Here's an example of a strong value proposition from Nolan Company:
The Nolan Company specializes in the insurance, healthcare, and banking industry. We provide operations, technology, and strategy consulting services to help our clients improve operations and technology effectiveness. Nolan consultants are highly experienced senior professionals, all of whom have held senior leadership positions in the industries we serve.
This value proposition includes:
- Who they're customers are: insurance, healthcare, and banking
- What they provide: operations, technology, and strategy consulting
- Why clients buy from Nolan: experienced professionals with senior leadership experience in the industries they serve
The "why" is also Nolan Company's differentiating factor. Many firms may highlight their professional experience, but few will be able to offer consultants with senior leadership experience in the insurance, healthcare, and banking.
7. Use it.
Don't fall prey to spending a lot of time creating your value proposition, only to never use it. Too many consulting firms fail to take the next step and market their value proposition.

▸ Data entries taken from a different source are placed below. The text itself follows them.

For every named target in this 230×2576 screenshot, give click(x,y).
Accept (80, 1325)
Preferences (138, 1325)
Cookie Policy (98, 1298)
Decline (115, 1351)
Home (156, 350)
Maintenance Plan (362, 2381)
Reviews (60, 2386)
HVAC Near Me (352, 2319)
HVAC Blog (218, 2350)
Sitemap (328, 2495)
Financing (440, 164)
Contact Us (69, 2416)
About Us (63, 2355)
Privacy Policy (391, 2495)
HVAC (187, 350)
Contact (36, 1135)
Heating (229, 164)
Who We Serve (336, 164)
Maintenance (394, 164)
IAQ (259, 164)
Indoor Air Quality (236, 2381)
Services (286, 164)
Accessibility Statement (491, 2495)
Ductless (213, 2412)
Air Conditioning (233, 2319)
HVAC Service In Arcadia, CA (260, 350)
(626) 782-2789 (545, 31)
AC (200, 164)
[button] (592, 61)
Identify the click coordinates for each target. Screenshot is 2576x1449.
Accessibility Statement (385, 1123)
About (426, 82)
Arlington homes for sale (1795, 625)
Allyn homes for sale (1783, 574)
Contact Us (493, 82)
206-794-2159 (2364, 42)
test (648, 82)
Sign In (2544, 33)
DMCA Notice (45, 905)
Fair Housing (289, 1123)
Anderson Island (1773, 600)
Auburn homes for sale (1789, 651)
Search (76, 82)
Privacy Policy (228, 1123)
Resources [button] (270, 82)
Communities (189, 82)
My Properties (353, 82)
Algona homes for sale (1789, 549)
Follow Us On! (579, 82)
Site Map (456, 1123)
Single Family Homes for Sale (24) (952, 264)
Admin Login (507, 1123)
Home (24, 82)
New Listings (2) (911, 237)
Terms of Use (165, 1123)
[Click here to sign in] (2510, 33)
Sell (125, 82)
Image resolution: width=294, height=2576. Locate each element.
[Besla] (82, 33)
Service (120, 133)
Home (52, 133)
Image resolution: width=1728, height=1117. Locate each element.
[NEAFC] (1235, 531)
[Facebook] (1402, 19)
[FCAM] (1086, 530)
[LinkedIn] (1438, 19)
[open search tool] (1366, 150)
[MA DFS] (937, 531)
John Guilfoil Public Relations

Your value proposition is part of your branding so use it everywhere-your website, as part of presentations, on collateral, social media sites, and anywhere else an opportunity exists.
8. Test it.
You need to make sure you've crafted a value proposition that will win new clients. The easiest way to test your value proposition is at networking events. See how people respond to you. Is it clear for people to understand? Do they seem to understand the value you offer? Do they seem to believe that you can deliver on your promise?
If you answered no to any of these questions, head back to the drawing board and try again. It's worth the effort to get your value proposition right.
9. Revisit it.
As your company grows and services expand, you may want to revisit your value proposition. For management consulting, it's especially important as services change and you develop new expertise.
Developing a value proposition for your firm is a crucial way to distinguish yourself from competition and easily be able to explain your services to prospects. So make sure you carve out the time and mental focus to develop one.